Monday, December 5, 2011

Letter to Elizabeth, Number Two

I haven’t had time to blog much lately, but when I read your piece “On Breaking Two Taboos, Sharing, Playing Games, and Not” (elizabethtannen.com/blog), about a month ago I started composing this letter to you in my head. Now it’s in writing.

When I was in my carefree twenties (that’s a laugh, carefree maybe but, as I talked about in Letter Number One, full of existential angst), I remember having a conversation with someone about the “worst part of being alone” and all he could come up with was he didn’t like eating by himself. I went into a long discourse about how being alone denied one intimacy, being able to share your most heartfelt feelings with someone who actually cares to listen and respond to those feelings.

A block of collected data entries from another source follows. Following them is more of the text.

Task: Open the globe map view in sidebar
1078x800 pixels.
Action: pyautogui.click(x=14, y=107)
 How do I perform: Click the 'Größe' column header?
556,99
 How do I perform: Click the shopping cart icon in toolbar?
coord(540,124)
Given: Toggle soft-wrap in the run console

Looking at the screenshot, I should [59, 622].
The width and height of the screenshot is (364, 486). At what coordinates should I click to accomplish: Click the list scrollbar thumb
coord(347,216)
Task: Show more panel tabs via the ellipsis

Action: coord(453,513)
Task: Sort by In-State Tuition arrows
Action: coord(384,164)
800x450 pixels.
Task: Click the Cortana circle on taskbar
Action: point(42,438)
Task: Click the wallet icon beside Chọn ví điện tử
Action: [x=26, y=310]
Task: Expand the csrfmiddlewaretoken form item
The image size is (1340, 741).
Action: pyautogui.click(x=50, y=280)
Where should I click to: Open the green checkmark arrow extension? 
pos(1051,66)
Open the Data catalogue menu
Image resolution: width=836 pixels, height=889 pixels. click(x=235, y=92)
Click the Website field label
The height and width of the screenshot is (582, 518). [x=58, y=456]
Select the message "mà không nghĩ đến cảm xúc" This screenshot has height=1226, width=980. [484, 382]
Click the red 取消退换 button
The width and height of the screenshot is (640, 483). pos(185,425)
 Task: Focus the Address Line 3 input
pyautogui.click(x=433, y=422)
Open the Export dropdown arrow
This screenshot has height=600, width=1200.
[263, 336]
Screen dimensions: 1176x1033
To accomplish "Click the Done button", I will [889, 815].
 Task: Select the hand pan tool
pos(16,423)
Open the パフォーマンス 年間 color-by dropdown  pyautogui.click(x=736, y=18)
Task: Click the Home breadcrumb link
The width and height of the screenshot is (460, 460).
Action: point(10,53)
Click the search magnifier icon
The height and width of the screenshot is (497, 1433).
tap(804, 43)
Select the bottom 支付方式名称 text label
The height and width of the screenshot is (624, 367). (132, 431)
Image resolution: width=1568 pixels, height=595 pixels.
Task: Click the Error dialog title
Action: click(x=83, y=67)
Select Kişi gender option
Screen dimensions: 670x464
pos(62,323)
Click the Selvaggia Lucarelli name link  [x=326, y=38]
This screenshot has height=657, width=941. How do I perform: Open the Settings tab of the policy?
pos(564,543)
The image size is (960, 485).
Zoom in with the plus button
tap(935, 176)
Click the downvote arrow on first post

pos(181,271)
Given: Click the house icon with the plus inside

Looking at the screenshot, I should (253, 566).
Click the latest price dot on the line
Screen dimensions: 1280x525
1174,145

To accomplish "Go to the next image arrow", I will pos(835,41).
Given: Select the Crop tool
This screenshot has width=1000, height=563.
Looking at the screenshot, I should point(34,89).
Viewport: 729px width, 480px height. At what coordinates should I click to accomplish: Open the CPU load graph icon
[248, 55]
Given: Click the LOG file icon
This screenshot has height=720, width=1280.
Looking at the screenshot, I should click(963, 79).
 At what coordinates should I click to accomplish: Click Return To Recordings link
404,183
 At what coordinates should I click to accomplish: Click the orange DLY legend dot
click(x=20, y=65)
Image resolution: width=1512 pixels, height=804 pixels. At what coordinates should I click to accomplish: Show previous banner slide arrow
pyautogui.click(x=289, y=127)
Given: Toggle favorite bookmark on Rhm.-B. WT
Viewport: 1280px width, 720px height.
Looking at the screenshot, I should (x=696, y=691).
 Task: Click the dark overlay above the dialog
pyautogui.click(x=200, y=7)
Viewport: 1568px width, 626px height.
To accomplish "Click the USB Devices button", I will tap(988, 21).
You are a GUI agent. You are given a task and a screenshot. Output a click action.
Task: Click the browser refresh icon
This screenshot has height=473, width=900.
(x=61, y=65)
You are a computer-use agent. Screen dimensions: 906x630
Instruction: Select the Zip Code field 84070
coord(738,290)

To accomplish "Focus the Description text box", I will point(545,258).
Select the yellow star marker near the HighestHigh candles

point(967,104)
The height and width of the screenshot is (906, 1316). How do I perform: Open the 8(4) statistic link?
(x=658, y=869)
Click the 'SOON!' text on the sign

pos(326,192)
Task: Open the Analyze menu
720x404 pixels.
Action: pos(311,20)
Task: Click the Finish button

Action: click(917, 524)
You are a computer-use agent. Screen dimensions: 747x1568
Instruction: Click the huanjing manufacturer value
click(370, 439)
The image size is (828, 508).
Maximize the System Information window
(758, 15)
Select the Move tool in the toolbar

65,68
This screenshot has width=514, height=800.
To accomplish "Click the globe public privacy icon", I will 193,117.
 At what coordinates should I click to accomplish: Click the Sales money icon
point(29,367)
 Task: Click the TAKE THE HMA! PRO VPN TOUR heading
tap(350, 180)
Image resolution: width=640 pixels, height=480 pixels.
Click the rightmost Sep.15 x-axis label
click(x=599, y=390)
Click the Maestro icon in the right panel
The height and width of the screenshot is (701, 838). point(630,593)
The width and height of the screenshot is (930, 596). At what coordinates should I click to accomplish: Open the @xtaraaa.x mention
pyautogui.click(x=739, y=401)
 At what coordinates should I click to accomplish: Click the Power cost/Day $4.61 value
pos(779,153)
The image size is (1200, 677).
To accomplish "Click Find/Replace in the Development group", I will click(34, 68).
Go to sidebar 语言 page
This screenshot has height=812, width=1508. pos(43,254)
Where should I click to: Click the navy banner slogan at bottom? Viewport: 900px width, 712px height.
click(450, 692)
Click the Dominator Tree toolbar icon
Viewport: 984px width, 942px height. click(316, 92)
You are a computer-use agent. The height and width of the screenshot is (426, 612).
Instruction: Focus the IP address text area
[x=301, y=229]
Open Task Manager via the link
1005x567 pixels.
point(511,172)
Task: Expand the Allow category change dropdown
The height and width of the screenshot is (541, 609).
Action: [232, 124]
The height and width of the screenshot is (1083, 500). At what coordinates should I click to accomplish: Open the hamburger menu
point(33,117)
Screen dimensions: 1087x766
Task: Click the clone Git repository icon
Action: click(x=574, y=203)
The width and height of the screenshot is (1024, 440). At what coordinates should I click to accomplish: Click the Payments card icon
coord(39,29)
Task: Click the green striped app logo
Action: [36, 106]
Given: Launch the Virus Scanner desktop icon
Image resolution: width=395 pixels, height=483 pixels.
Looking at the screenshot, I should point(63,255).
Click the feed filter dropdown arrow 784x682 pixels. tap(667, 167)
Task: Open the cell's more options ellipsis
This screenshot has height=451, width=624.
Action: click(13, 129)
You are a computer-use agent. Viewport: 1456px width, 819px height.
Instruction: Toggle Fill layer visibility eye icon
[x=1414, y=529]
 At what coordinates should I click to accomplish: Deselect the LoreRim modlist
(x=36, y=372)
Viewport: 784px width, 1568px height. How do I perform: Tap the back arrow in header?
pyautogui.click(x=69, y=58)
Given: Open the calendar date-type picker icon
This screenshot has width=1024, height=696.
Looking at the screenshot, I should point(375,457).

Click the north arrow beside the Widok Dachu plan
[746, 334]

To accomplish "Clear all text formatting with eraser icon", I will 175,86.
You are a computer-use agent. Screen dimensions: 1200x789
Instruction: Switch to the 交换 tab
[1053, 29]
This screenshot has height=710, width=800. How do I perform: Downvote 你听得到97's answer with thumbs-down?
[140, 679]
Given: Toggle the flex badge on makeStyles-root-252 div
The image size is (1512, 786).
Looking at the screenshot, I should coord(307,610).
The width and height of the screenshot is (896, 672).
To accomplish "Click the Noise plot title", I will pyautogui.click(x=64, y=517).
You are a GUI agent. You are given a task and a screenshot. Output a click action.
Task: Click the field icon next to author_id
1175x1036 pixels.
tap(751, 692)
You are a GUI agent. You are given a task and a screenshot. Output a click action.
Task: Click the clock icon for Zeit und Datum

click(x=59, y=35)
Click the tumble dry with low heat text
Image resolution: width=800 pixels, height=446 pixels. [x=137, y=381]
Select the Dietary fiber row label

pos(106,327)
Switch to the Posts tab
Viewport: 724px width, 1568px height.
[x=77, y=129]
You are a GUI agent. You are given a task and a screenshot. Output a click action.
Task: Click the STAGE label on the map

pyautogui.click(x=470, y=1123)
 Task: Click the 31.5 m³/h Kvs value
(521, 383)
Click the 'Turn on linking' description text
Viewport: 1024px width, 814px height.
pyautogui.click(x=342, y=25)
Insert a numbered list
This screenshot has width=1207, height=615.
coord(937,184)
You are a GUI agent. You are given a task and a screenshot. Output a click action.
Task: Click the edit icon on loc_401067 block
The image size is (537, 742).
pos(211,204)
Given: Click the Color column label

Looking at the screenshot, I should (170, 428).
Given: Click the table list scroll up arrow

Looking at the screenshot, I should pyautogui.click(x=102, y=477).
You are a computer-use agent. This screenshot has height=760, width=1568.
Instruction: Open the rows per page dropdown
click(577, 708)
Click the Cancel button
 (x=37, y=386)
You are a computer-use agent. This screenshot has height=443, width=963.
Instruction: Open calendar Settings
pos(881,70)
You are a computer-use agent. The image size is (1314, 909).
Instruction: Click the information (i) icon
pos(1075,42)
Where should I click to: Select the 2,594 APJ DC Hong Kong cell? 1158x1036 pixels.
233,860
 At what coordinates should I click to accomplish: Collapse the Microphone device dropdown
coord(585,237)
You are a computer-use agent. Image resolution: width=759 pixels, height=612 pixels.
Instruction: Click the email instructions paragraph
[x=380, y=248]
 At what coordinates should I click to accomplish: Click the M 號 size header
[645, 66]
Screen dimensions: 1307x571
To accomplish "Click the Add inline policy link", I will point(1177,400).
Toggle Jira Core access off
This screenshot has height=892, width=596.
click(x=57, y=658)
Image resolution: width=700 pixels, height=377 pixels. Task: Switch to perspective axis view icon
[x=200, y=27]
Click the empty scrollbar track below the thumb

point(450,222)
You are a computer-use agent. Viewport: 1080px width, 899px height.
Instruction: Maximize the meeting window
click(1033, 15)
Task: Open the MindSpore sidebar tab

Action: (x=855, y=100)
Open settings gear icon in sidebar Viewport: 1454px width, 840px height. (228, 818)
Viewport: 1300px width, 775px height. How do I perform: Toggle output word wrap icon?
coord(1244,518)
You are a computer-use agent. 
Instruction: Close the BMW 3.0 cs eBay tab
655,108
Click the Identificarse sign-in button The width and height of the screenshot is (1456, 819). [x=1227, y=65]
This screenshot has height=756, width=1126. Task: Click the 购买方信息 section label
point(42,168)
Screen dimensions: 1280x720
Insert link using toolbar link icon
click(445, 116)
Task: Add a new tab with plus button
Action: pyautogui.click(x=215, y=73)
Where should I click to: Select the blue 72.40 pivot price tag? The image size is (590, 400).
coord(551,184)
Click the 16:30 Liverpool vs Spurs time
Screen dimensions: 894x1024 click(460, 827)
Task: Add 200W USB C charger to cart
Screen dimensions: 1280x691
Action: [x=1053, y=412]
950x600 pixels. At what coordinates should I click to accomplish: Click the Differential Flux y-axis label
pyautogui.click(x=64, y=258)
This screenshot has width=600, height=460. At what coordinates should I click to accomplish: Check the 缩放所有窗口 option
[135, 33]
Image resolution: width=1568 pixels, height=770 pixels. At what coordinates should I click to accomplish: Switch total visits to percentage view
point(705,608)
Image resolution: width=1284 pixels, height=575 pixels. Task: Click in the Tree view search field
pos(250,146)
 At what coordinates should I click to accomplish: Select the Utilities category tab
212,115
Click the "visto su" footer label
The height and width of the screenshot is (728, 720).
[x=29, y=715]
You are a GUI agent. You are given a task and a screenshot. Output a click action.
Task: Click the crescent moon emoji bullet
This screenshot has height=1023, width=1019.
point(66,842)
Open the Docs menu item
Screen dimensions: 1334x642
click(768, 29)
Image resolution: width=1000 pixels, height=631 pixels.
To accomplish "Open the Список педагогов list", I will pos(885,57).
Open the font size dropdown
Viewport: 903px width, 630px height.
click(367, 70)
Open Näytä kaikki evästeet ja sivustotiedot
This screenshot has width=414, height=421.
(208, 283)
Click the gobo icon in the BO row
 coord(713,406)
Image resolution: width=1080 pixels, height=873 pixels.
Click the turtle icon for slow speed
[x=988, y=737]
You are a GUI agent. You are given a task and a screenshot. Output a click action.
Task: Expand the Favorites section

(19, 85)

I ended up being intimate with Mark for 34 years, and yes, there was a lot of sharing and caring and listening, along with all the silence (comfortable and uncomfortable) that accompany a long relationship. Now, however, I am at the other end of the book shelf, alone again, without the intimacy I complained about not having in my twenties, but aware now of how complicated intimacy can be. I lost the only person in the world who paid constant attention to me, even if it was often critical attention. There will never again be anyone who knew me as Mark did, and in many ways I won’t know me as well either because I don’t have him around to fill in the gaps: “Who is that person?” or “Did we see that movie?” or “Which kid was it who called big trucks ‘hot zooms’?” Neither is he there for me to share the information only he and I were privy to, which makes it hard to validate a feeling or remembrance.

You don’t particularly appreciate this when you’re living it. Mark and I, as well as many other couples I know, were constantly jockeying for time alone, to have the house to ourselves so we didn’t have to answer to anybody or do anything we didn’t want to do, like cook dinner when you wanted to read your book. We’re not really wishing for singlehood, as we see our single friends wondering how it happened that they live alone, without the intimacy we’re complaining about. We want to have it all, actually: someone around with whom we feel completely comfortable and intimate when we want them around, and when we don’t want them around we want them to go away for awhile but know that they’ll be back.

When we lived in extended families or tribal groups or all those crazy communes in the sixties we had more than one person paying particular attention to us, which created its own problems, of course: lack of privacy, peer pressure, group think. It’s complicated, no matter how you look at it: living alone, living in a nuclear family, living in a group. We fumble along, complaining and compensating, rationalizing and resigning ourselves to circumstances that are both amenable to change and outside our control. I imagine you’ll experience it all over the next 30 years, like I have. All I can say is, buena suerte.